** Opening Data shown block **

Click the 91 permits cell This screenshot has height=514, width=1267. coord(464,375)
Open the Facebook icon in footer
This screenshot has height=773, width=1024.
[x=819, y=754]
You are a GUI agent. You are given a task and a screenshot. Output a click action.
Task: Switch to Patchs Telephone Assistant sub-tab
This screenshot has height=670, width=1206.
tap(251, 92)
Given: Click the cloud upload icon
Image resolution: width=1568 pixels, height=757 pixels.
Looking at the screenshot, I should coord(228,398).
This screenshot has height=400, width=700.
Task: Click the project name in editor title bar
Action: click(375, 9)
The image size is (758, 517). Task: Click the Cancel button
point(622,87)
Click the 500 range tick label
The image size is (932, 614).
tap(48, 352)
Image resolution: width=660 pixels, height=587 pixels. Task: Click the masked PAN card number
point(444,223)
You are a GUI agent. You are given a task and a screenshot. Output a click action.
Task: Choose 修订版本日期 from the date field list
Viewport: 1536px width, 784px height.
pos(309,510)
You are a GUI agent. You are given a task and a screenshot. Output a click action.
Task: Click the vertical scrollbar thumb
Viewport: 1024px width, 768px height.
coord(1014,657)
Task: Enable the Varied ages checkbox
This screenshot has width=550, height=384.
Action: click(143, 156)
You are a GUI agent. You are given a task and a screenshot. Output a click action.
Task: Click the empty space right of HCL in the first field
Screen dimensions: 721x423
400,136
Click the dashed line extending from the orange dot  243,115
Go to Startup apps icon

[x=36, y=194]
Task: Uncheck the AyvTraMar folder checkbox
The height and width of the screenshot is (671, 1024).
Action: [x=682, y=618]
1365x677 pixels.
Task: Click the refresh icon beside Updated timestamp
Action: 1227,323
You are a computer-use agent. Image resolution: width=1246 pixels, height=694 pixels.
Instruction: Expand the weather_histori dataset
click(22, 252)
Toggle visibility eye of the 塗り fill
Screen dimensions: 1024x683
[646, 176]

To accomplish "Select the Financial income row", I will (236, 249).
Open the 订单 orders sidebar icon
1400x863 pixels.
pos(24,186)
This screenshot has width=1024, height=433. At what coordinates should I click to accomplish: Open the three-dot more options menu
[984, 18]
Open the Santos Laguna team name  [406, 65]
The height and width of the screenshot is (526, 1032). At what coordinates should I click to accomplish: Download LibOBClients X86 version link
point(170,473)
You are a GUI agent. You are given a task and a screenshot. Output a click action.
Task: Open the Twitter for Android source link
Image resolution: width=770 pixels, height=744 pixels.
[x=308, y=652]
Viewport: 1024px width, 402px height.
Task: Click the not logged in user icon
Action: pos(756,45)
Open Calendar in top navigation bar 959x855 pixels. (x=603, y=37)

** Closing Data shown block **

- **Exercise**
The data above should be copied exactly, with no line omitted.

- **Problem solution**
Click the 91 permits cell This screenshot has height=514, width=1267. coord(464,375)
Open the Facebook icon in footer
This screenshot has height=773, width=1024.
[x=819, y=754]
You are a GUI agent. You are given a task and a screenshot. Output a click action.
Task: Switch to Patchs Telephone Assistant sub-tab
This screenshot has height=670, width=1206.
tap(251, 92)
Given: Click the cloud upload icon
Image resolution: width=1568 pixels, height=757 pixels.
Looking at the screenshot, I should coord(228,398).
This screenshot has height=400, width=700.
Task: Click the project name in editor title bar
Action: click(375, 9)
The image size is (758, 517). Task: Click the Cancel button
point(622,87)
Click the 500 range tick label
The image size is (932, 614).
tap(48, 352)
Image resolution: width=660 pixels, height=587 pixels. Task: Click the masked PAN card number
point(444,223)
You are a GUI agent. You are given a task and a screenshot. Output a click action.
Task: Choose 修订版本日期 from the date field list
Viewport: 1536px width, 784px height.
pos(309,510)
You are a GUI agent. You are given a task and a screenshot. Output a click action.
Task: Click the vertical scrollbar thumb
Viewport: 1024px width, 768px height.
coord(1014,657)
Task: Enable the Varied ages checkbox
This screenshot has width=550, height=384.
Action: click(143, 156)
You are a GUI agent. You are given a task and a screenshot. Output a click action.
Task: Click the empty space right of HCL in the first field
Screen dimensions: 721x423
400,136
Click the dashed line extending from the orange dot  243,115
Go to Startup apps icon

[x=36, y=194]
Task: Uncheck the AyvTraMar folder checkbox
The height and width of the screenshot is (671, 1024).
Action: [x=682, y=618]
1365x677 pixels.
Task: Click the refresh icon beside Updated timestamp
Action: 1227,323
You are a computer-use agent. Image resolution: width=1246 pixels, height=694 pixels.
Instruction: Expand the weather_histori dataset
click(22, 252)
Toggle visibility eye of the 塗り fill
Screen dimensions: 1024x683
[646, 176]

To accomplish "Select the Financial income row", I will (236, 249).
Open the 订单 orders sidebar icon
1400x863 pixels.
pos(24,186)
This screenshot has width=1024, height=433. At what coordinates should I click to accomplish: Open the three-dot more options menu
[984, 18]
Open the Santos Laguna team name  [406, 65]
The height and width of the screenshot is (526, 1032). At what coordinates should I click to accomplish: Download LibOBClients X86 version link
point(170,473)
You are a GUI agent. You are given a task and a screenshot. Output a click action.
Task: Open the Twitter for Android source link
Image resolution: width=770 pixels, height=744 pixels.
[x=308, y=652]
Viewport: 1024px width, 402px height.
Task: Click the not logged in user icon
Action: pos(756,45)
Open Calendar in top navigation bar 959x855 pixels. (x=603, y=37)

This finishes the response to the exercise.